The doctors’ union, the Medical Association of Malta, has declared an industrial dispute over the concession, dubbing the original deal with VGH as “fake”.

It insists there is nothing to show for the €50 million of taxpayers’ money pumped into the company except a hole in Gozo where a medical school campus is meant to be located and some plastering work done on the facade of St Luke’s hospital.

The dire financial state of VGH is now prompting other health industry stakeholders, including medical suppliers, to ask the same question: what has Vitals done with all the money it was paid?

“There is completely nothing to show for the €50 million in taxpayer funds received by VGH from Maltese coffers in the span of 18 months. They should have ended up somewhere,” one industry source told this newspaper.
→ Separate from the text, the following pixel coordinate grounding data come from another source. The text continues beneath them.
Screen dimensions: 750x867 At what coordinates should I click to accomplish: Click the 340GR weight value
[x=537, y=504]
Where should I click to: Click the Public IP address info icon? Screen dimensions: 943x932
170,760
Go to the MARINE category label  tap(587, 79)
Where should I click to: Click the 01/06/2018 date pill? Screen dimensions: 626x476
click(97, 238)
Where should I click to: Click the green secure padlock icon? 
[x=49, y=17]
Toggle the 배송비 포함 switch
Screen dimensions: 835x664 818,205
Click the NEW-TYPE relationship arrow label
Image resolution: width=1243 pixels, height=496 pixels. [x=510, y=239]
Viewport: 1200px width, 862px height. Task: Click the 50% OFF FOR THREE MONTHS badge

“In the circumstances, a serious government would call in the police to investigate what has happened to taxpayers’ money. Only then should the government give its consent to the transfer. For some reason, this is not happening and instead the government seems to be in a great hurry to conclude the deal.”

According to the concession agreement, revealed by The Sunday Times of Malta, VGH could not sell the concession without the prior written consent of the government.

According to Health Minister Chris Fearne, the government issued its written consent on December 29, nine days after the same minster announced that a deal had been concluded between Steward and Vitals Global Healthcare.

Minister Konrad Mizzi, who conducted the negotiations with VGH over the concession, has so far refused to make available a copy of the agreement despite repeated requests from this newspaper.

Also, both Mr Fearne and Dr Mizzi have refused to pass on a copy of the €9 million performance guarantee which VGH was obliged to put in place after signing the contract with the government. Dr Mizzi has gone on record saying the guarantee was in place but he forgot which bank had authorised it.

Under the concession agreement, the bank was subject to government approval.

Clauses in the agreement stipulate that in case of insolvency, severe financial problems or failure to meet concession milestones, the government had the right to end the agreement and take back management of the three hospitals.

However, the government appears to have shunned this option and has issued its consent for the concession transfer to go ahead.